#### Provided data

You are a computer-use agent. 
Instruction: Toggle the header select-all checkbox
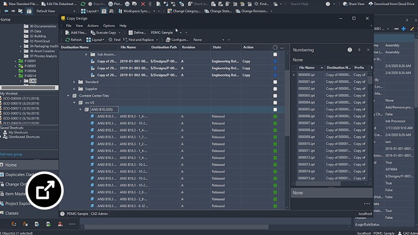tap(275, 47)
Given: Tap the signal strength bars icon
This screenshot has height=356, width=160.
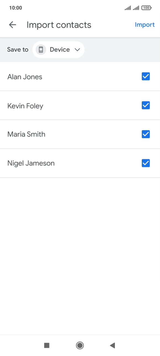Looking at the screenshot, I should click(x=127, y=8).
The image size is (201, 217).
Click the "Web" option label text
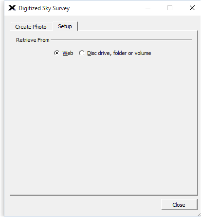(68, 53)
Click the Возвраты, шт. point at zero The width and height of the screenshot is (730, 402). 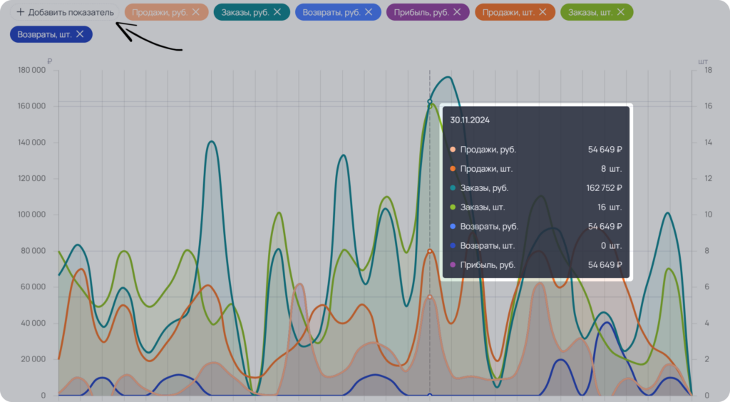click(x=430, y=396)
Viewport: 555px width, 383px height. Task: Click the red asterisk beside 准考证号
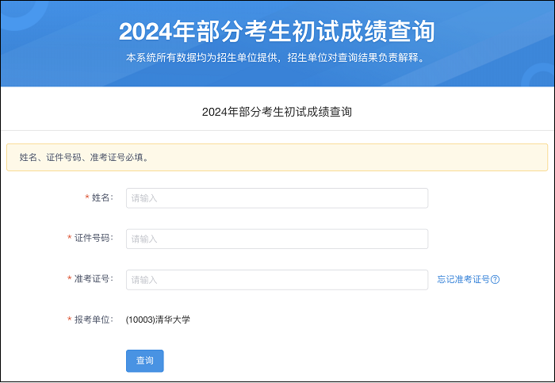(x=69, y=279)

#### What you have to do
In the answer, the lines from the one containing "Viewport: 555px width, 383px" to the end of the records above must be written out exactly, both ends included; the pictures must not appear.

#### Output
Viewport: 555px width, 383px height. Task: Click the red asterisk beside 准考证号
(x=69, y=279)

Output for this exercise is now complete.